Arsenal and Manchester United duly finished miles clear of everyone else, as had become the norm, with 16 points separating Everton from United and another six points between United and Arsenal.
But then, 12 points beyond that sat Chelsea, Premier League champions for the first time and as dominant as any champions could be. They lost just once all season, and their absurd record of 15 goals conceded remains one of the leagues most unbreakable milestones.
Chelsea and Mourinho decisively shifted the Premier League landscape.
1 ) Antonio Conte ( Chelsea 2016/17 )
It does tend to get rather lost in the whole Leicester Fairytale caper, but Chelseas run from 2014/15 through 2016/17 deserves to go down as one of the great three-season Premier League arcs. From first, all the way down to tenth, and straight back to first. It goes without saying that nobody else has come close to such a nonsense, and as soon as you see those numbers 1st, 10th, 1st , it quickly dawns that literally only one Premier League club could ever do it. Chelsea.

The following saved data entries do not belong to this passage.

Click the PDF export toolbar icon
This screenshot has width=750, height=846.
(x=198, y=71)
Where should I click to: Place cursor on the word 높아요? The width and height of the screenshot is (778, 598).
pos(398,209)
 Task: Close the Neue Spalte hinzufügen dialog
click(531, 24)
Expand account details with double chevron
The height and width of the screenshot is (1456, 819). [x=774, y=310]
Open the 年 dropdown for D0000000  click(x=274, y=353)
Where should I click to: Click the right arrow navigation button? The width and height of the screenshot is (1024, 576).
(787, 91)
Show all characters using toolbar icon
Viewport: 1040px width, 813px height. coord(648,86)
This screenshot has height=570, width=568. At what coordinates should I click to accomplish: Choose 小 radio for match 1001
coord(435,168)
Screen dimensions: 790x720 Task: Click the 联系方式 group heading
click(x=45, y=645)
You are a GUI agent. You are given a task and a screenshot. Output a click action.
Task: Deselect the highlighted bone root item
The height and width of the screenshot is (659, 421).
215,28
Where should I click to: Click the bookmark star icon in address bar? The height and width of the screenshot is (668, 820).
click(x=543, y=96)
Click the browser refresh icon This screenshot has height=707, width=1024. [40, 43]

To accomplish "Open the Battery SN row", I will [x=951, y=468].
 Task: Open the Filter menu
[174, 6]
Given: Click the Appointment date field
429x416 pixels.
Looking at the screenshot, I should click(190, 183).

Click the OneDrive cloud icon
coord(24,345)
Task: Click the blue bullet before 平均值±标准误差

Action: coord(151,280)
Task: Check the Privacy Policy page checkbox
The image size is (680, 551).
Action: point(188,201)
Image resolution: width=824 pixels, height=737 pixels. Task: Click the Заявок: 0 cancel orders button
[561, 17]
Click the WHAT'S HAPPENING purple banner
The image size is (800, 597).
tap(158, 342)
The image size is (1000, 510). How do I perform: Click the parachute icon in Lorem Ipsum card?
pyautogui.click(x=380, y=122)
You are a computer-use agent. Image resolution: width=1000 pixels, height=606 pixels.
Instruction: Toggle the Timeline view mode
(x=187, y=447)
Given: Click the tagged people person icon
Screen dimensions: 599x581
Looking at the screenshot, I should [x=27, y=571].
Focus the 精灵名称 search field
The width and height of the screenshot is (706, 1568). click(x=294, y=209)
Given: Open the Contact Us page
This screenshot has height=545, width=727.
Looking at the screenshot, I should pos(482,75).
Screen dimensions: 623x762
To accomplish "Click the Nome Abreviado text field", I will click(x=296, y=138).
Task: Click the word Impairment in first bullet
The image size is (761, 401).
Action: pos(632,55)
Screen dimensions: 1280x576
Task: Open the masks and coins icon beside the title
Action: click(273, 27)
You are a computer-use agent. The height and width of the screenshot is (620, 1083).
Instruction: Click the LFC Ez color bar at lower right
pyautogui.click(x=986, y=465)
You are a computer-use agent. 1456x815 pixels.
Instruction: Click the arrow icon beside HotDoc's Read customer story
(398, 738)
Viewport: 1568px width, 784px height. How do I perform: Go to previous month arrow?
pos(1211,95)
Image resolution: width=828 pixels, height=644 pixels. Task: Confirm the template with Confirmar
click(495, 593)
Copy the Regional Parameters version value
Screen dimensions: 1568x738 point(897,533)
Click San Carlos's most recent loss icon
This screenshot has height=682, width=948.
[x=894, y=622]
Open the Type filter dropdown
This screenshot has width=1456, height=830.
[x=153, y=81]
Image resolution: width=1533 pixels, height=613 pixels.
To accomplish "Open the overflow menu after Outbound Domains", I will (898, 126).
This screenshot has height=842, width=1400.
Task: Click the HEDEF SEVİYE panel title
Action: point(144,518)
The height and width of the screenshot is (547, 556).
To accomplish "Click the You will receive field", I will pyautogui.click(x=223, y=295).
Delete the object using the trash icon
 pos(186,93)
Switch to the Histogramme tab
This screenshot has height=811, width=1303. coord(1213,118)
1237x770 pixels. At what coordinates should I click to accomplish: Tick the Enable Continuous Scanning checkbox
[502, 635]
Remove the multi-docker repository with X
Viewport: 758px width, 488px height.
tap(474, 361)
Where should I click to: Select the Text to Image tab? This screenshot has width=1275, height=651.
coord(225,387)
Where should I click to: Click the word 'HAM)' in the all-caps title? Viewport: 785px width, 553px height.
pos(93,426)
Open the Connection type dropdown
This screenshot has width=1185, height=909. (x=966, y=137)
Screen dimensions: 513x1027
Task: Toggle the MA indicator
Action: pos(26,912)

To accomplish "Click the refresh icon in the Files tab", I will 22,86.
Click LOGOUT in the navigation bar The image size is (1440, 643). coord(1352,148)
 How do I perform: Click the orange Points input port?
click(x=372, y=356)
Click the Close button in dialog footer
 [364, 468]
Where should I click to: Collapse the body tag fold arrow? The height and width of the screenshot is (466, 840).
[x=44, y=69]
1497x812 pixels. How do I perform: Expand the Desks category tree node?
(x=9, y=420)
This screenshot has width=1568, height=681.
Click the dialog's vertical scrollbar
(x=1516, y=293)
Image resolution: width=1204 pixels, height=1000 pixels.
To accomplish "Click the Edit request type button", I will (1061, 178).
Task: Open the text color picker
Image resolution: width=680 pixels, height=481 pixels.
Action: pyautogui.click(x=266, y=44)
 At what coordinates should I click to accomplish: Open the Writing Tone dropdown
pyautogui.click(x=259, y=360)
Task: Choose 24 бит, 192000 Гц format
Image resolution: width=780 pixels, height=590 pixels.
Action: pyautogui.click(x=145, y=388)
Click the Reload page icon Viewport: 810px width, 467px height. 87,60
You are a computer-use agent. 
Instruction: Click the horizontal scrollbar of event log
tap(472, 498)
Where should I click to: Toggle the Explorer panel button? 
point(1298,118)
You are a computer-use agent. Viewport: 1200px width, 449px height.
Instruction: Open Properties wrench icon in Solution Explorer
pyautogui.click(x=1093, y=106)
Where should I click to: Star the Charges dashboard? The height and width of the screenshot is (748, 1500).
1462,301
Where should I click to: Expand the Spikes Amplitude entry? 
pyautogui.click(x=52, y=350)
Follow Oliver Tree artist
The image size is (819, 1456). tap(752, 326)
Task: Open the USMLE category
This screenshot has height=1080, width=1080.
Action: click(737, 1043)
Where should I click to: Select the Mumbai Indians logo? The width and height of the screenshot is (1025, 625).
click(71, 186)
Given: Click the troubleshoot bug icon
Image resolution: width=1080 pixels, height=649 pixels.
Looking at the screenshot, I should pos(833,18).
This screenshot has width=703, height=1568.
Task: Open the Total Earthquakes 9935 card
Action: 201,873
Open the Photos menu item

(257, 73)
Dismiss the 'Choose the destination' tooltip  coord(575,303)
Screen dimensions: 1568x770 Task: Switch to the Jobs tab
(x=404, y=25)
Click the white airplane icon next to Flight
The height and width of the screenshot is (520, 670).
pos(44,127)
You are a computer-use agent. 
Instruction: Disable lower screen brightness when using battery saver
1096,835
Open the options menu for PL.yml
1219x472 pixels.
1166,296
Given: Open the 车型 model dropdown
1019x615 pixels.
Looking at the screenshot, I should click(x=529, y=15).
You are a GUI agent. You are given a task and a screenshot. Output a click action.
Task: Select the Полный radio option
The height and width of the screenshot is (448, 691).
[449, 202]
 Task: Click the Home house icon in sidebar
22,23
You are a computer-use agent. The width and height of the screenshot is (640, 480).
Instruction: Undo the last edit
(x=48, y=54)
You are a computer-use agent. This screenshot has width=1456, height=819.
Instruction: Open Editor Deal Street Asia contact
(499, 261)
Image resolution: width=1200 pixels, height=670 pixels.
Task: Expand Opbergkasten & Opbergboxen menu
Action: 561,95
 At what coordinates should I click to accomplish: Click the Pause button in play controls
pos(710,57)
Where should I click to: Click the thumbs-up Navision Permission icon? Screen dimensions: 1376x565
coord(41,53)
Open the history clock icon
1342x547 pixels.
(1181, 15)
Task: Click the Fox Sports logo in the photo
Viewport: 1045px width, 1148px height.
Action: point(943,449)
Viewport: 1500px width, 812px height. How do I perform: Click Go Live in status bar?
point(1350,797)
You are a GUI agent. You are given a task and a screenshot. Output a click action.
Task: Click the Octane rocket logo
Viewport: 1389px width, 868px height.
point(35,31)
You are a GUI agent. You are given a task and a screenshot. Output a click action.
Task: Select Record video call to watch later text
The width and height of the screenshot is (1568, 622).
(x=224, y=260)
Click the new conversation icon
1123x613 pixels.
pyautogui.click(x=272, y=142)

Weve already established in this list that nobody defies the managerial stability maxim more magnificently than Chelsea, a club who throughout the Abramovich Era would routinely burn through managers at a rate of one every two or three years if it was Jose Mourinho and every one or two years if it was Literally Anyone Else, but crucially have this seemingly chaotic off-field activity deliver consistent on-field success for pretty much 20 years.
That fallow year in 2015/16 was quite something, though, with Mourinho completing what would become a trademark destroy-and-exit early in the season, with Guus Hiddink brought in to steady the ship and steer Chelsea through the remainder of a deeply awful season.
And then came Conte, with his hair-hat and his fancy ideas about back threes. The genius of Conte in that 2016/17 season was his patience. Seems hard to square with the manager we now know him to be, but he very pointedly did not come barging in and insist everything would be done his way from the start.
And he could have done that. Because 10th FFS. But no. He gave Chelseas underperforming huffy divas enough early-season rope to prove they didnt actually know best.
Chelsea started that season with a back four and, because they happened to begin against West Ham, Watford and Burnley, accidentally won their first three games. But then they took just a single point from the next three against Swansea, Liverpool and Arsenal. That was all it needed.
Now my way, said Conte, probably. In came his preferred back three having established that proper teams were still having it all too easy against Chelseas previous set-up.
They won 13 in a row to take an iron grip on the title race that they would never relinquish despite being pursued hard all the way by a disconcertingly unSpursy Spurs team that won 12 of its last 13 games that season without ever getting within seven points of Contes dominant side.
Contes true colours would come out the following season, that ended with recrimination, an unhappy separation and because Chelsea still also an FA Cup.